# Catching Mink



## CoryMerryman (Apr 30, 2012)

Had a good week on mink in this one little spot.


----------



## FREEPOP (Apr 11, 2002)

Very good video. I like how you showed location and set making.


----------



## Capac Trapper (Jan 17, 2008)

Thanks for sharing,,,video's are awesome!


----------



## greenleafbay (Jan 1, 2007)

Nice video .It is great and hope to see more .Thank You .


----------



## Dantana (Dec 3, 2009)

Very cool video. Keep 'em coming


----------



## Ron Matthews (Aug 10, 2006)

My 9yr old nephew is saving to be a trapper he told me....
Cant wait to show him this vid.
we'll be watching for new postings!


----------



## CoryMerryman (Apr 30, 2012)

Thanks All! I had to pull these few sets because the river is mostly frozen over and the wifes worried about the cats getting in my sets haha. Next year I'll have more traps and more spots. Any opinions on favorite size and trap make for mink?


----------



## David G Duncan (Mar 26, 2000)

Congratulations on creating a great video.

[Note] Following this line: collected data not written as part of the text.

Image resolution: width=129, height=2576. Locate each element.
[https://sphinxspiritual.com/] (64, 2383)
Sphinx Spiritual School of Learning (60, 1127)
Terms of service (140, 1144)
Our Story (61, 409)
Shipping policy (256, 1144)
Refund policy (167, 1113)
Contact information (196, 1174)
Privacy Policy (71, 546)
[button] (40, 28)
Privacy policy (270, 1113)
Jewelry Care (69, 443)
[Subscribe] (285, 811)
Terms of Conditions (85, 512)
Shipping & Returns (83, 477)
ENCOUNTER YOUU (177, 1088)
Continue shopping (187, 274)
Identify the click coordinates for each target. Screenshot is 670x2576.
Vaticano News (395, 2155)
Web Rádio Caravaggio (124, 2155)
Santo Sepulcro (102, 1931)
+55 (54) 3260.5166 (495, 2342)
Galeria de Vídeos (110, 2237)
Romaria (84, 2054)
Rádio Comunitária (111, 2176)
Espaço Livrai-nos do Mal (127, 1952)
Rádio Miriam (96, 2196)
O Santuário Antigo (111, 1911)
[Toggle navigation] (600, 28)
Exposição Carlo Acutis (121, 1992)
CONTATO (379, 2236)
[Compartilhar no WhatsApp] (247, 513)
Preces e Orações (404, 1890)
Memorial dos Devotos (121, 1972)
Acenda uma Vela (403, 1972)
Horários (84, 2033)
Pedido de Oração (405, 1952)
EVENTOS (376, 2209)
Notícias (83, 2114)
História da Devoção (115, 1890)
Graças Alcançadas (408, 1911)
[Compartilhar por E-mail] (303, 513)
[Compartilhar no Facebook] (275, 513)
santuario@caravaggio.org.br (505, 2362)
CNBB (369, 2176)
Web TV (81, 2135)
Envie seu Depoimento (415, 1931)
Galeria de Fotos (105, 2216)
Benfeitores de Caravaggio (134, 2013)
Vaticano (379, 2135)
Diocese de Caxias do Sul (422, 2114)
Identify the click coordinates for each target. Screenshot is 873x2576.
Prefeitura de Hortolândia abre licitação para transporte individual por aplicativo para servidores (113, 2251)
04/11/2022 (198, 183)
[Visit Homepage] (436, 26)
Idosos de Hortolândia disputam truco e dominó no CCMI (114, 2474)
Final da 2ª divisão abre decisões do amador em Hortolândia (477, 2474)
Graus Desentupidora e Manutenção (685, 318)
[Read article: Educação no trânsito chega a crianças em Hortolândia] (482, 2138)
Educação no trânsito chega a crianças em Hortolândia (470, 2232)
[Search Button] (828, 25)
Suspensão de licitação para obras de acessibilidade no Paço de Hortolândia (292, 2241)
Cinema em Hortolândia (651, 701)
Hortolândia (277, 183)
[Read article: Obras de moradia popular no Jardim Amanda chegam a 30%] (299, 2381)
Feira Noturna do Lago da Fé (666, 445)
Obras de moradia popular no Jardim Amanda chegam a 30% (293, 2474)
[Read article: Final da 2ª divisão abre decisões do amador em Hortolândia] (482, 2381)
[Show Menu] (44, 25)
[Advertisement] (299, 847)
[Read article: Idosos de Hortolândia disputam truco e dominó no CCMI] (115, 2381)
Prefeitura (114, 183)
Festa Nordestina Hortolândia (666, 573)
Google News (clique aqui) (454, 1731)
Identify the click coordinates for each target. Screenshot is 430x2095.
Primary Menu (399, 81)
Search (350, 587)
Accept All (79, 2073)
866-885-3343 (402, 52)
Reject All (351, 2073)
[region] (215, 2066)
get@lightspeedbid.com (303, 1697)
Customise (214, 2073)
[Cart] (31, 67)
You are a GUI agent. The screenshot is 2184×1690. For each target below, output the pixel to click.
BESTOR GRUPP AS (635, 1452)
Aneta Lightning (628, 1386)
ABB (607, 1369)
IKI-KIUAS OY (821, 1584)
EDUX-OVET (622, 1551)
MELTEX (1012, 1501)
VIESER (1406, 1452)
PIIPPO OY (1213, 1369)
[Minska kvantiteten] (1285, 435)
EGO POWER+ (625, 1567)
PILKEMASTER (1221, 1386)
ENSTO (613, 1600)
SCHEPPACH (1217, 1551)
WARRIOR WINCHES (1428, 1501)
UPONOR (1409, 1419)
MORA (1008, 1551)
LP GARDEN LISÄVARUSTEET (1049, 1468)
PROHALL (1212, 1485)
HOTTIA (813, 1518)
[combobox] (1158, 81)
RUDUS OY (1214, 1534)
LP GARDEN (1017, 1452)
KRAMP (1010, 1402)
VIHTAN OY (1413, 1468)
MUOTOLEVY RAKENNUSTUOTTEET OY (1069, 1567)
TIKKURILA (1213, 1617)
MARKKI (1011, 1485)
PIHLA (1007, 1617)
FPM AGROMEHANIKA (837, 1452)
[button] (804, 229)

The #1 Victor long spring trap is a good mink trap, as you have proven.

My personal favorite mink trap is the Victor 1.5 coil spring, which worked great for mink and also on my Red Fox line.

See you next time!


----------



## oceana trapper (Dec 26, 2012)

what do you guys use to bait mink having trouble getting them to commit to hole


----------



## David G Duncan (Mar 26, 2000)

A small piece of fresh muskrat works well during late winter.


----------